- [Extracted entries]:
────
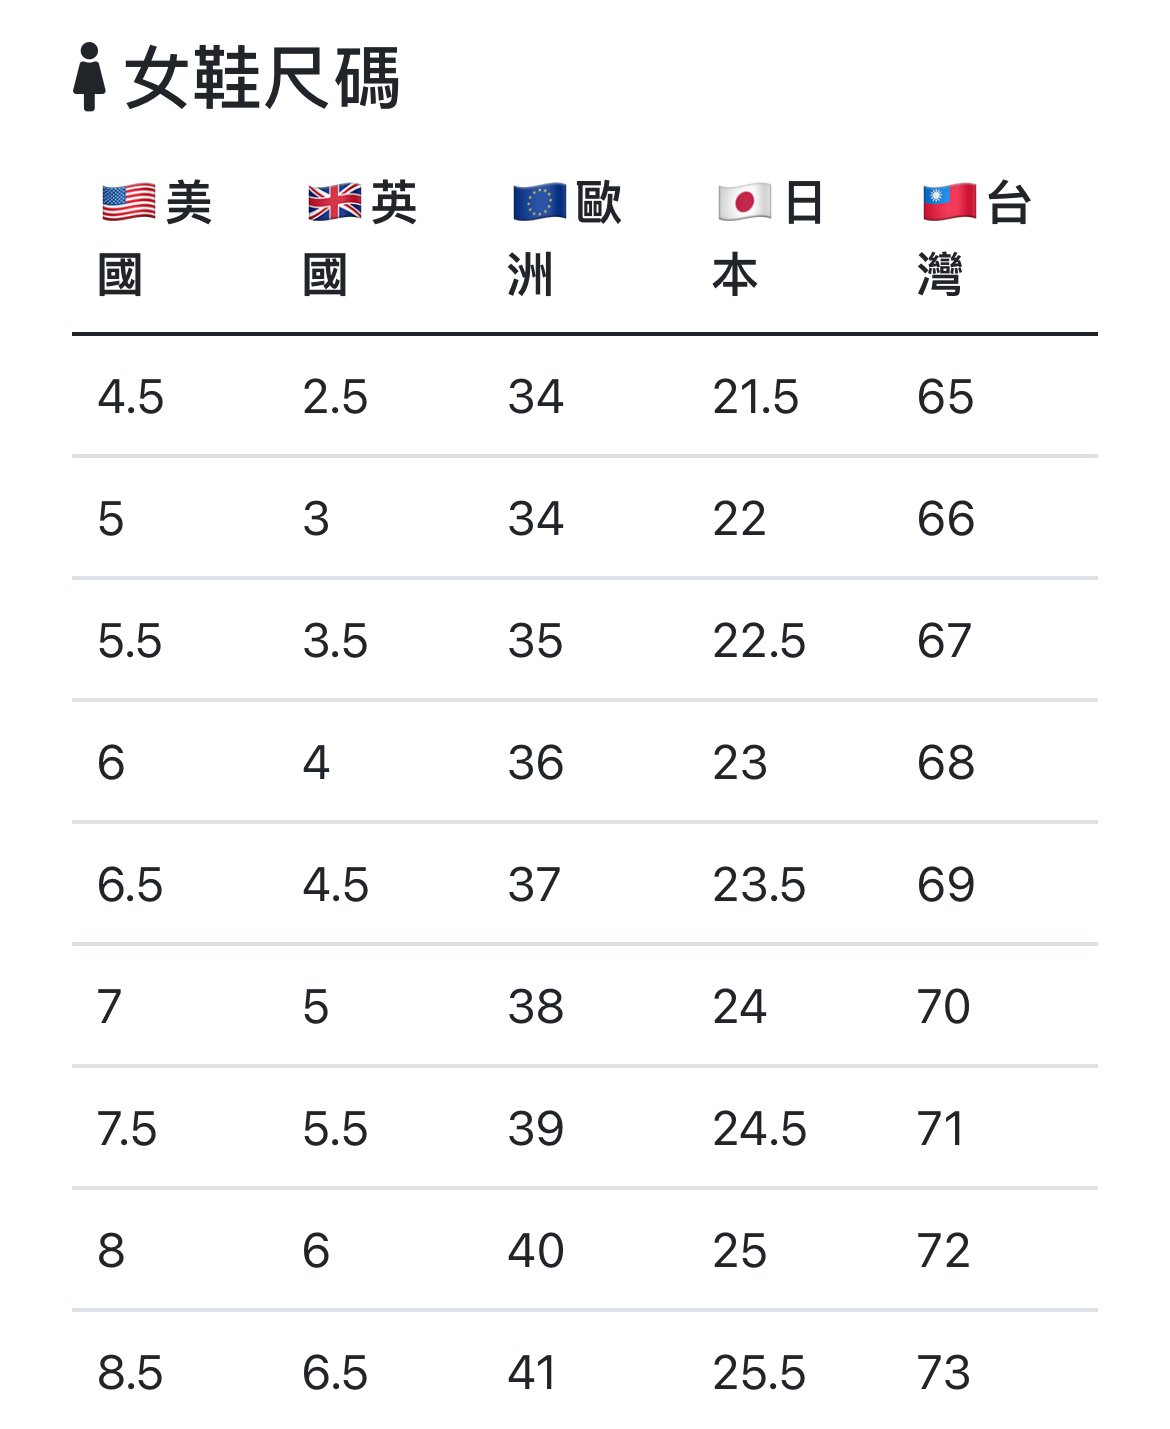Click the woman icon beside 女鞋尺碼

click(x=89, y=77)
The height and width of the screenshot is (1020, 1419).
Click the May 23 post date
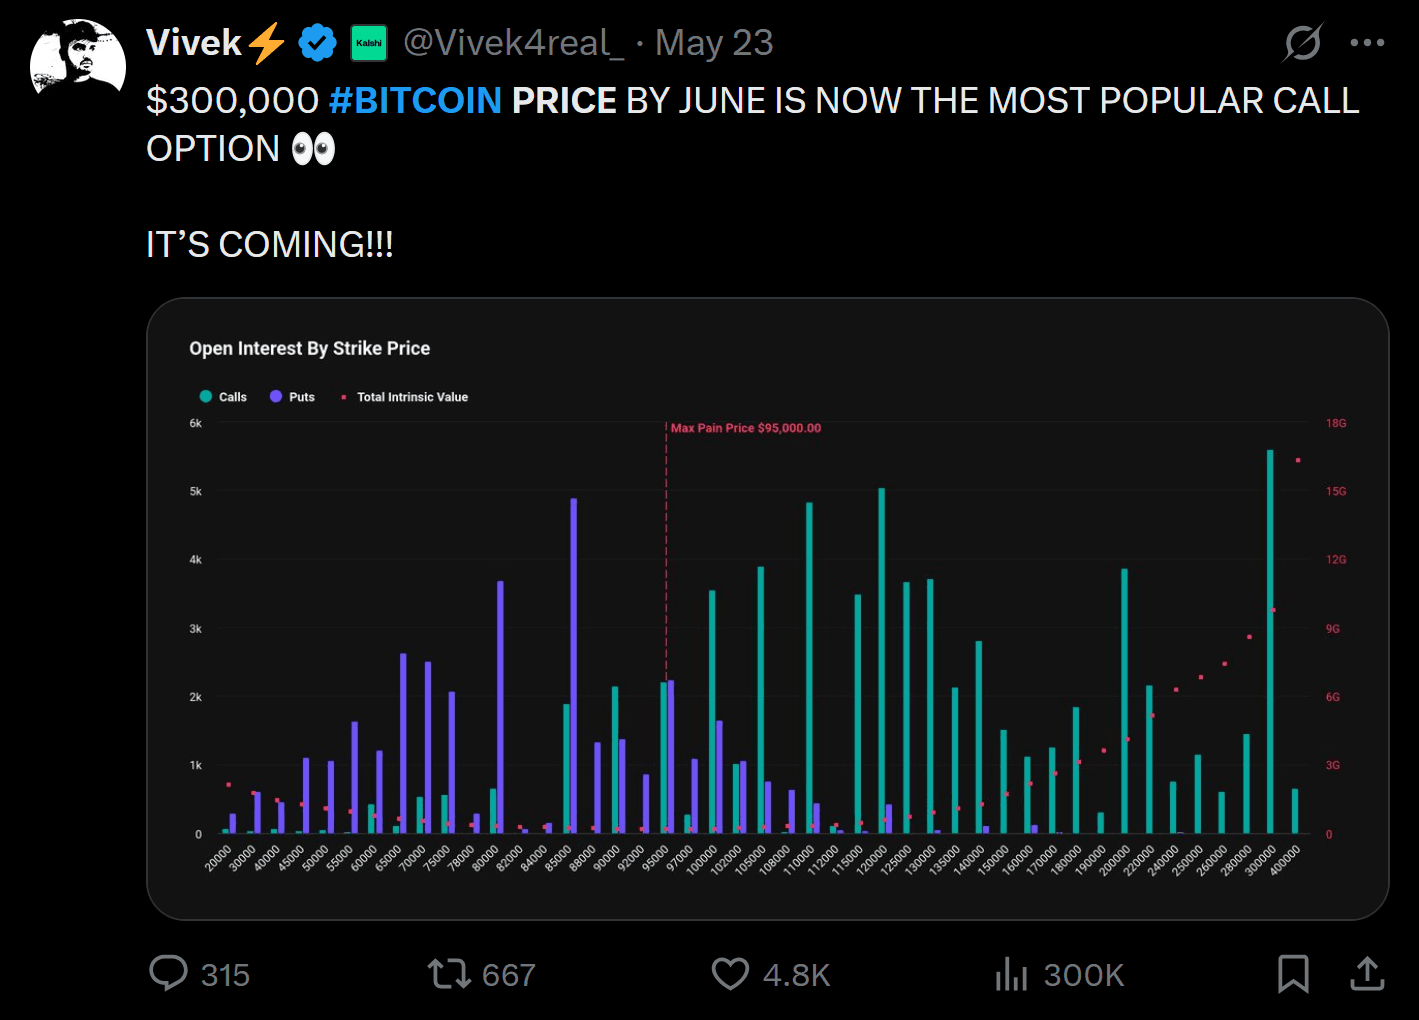point(714,43)
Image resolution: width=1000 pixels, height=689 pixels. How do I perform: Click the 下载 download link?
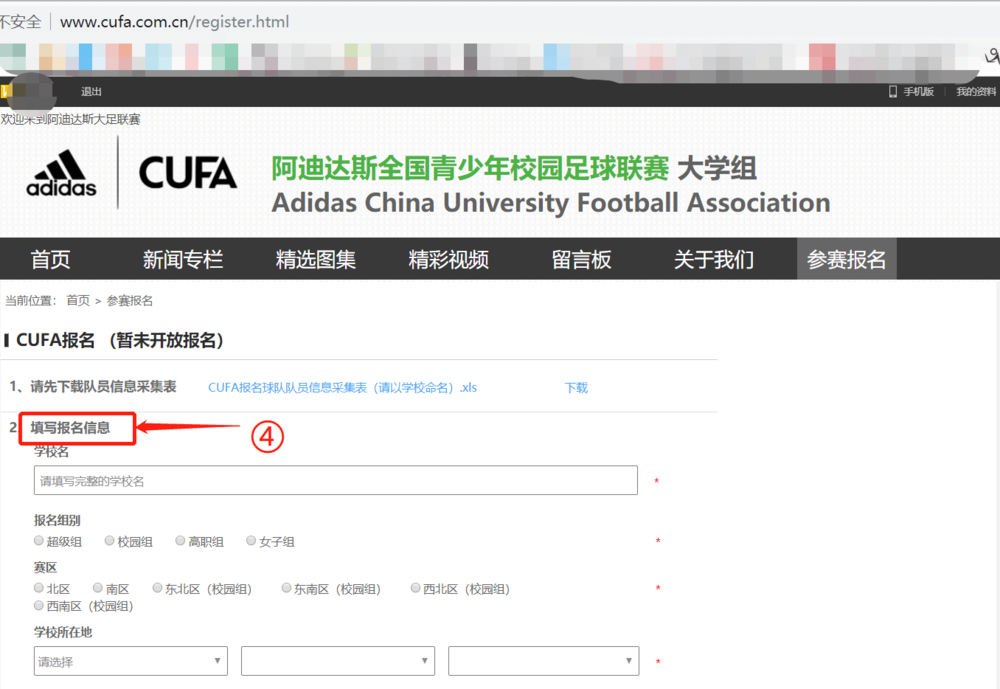[x=576, y=388]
────
- [Your assignment]:
Reproduce the lines above, exactly and exclusively, from the line containing "The height and" down to the last line, both included; pictures are not part of the copy.

- [Expected output]:
The height and width of the screenshot is (1020, 1419).
Click the May 23 post date
point(714,43)
Image resolution: width=1000 pixels, height=689 pixels. How do I perform: Click the 下载 download link?
[x=576, y=388]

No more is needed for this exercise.